Es klopft. Er will keinen sehen. Es klopft wieder. Draußen steht niemand, aber etwas schwebt an ihm vorbei ins Innere – Pegasusi, seine Muse. Jene geschlechts- und wesenlose Lichtgestalt, ohne die kein Reim je aus dem Setzkasten der Schöpfung quöllte.
Unser songreitender Singer, eben noch scheiße drauf, scheint schier verwandelt. Er eilt ans Tablet, schafft es kaum, eine Lulle anzustecken, da fließt es schon wie durchs Ahrtal aus ihm heraus. Seine im neuronalen Tidenhub säuselnde Flüstertüte menetekelt, perlt, karfunkelt, extrahiert aus des Dichters präfrontalem Kortex geschliffenste Reimheiten in metrischen Parlandern fehlerfrei hinein ins frisch geupdatete Schreibprogramm.
Strophe eins? – Sitzt!
Refrain? – Ein singseliges Zuckersüßmilchgeschlurf von einem Kehrreim, wie mit dem Goethesiegel geadelt.
Strophen zwei, drei, vier samt Bridge? – À la bonheur! Hingeschäumt aus einem Guss, die Pointe treffsicher getupft auf das unbetonte „e“ in „Salatgurke“. Da muss man nichts hinzutun, gar neu erfinden, perfekt wäre untertrieben. So geht Kunst! Punkt! Ausrufezeichen.

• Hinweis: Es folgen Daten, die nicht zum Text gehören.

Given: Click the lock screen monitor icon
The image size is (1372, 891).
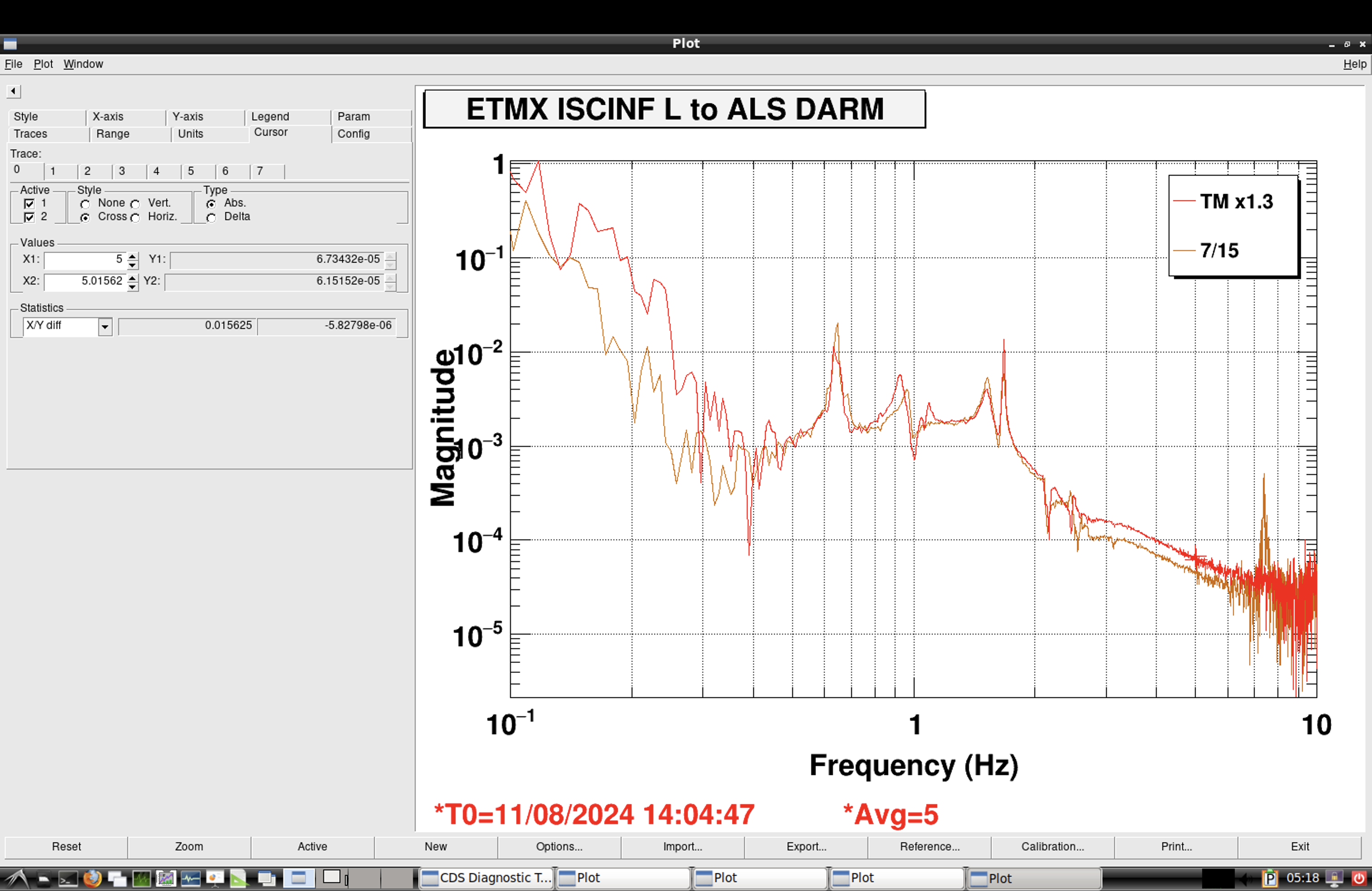Looking at the screenshot, I should 1334,878.
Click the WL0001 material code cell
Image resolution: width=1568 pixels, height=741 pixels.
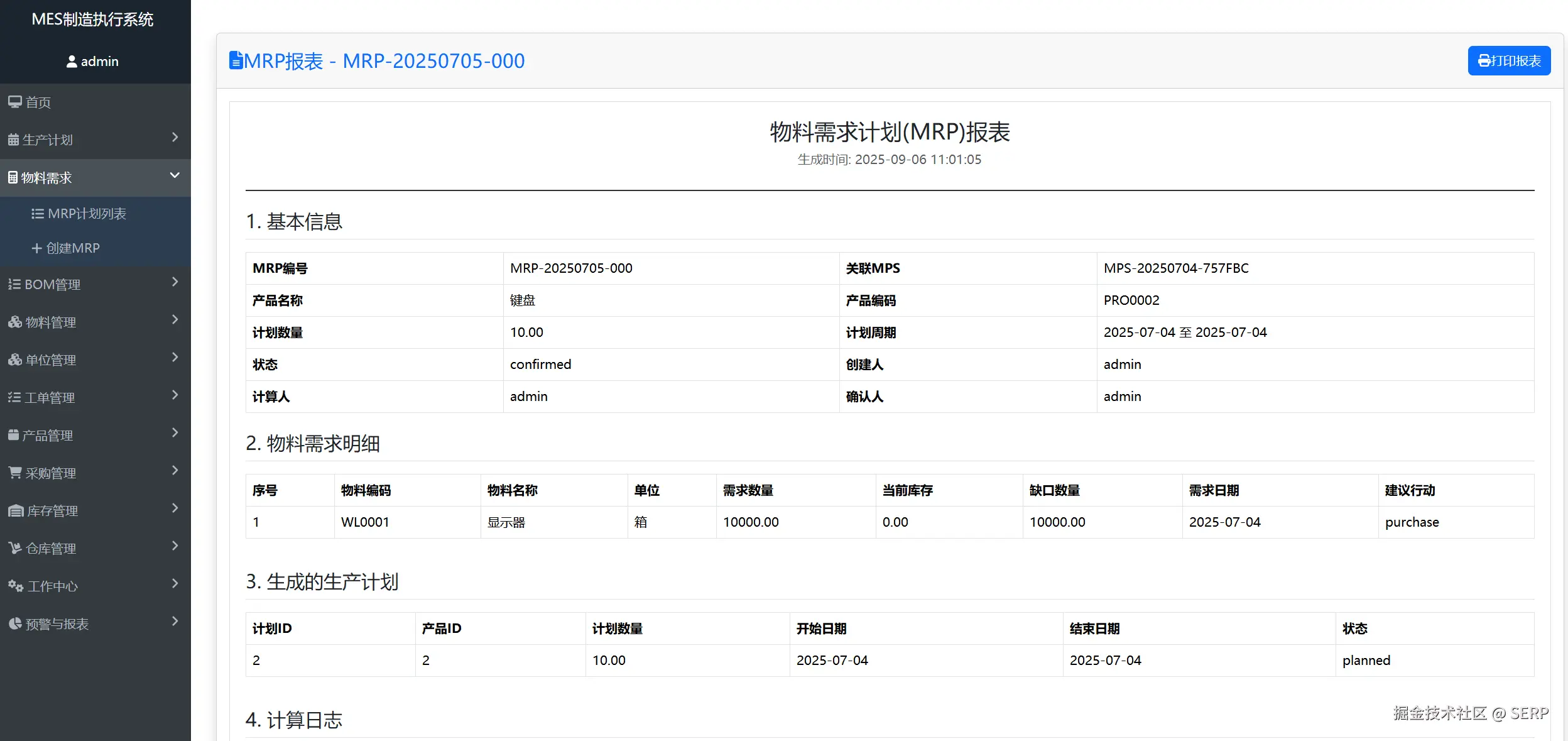pos(365,522)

Dann aber erfasst unseren Reimer der Zweifel des Zuendegedachten. Verdankt sich das eben Geschöpfte nicht einzig seiner kotzbeschissenen miesen Laune? Ein Jota mehr Gelassenheit, und er hätte das Klopfen gar nicht gehört. Von wegen kreative Höhenflieger mäandern empor auf Fontänen sprudelnder Glückshormone. Papperlapapp. Entnervt, gebeutelt, zermürbt will sie sein, die wahre Künstlerseele: Ich bin, also bin ich am Arsch. Gäbe es eine Kulturgeschichte des Frusts, sie erbrächte den Beweis: Oberanwärter auf die Rampensau der schöpferischen Moderne ist der grübelgrämige Stinkstiefel.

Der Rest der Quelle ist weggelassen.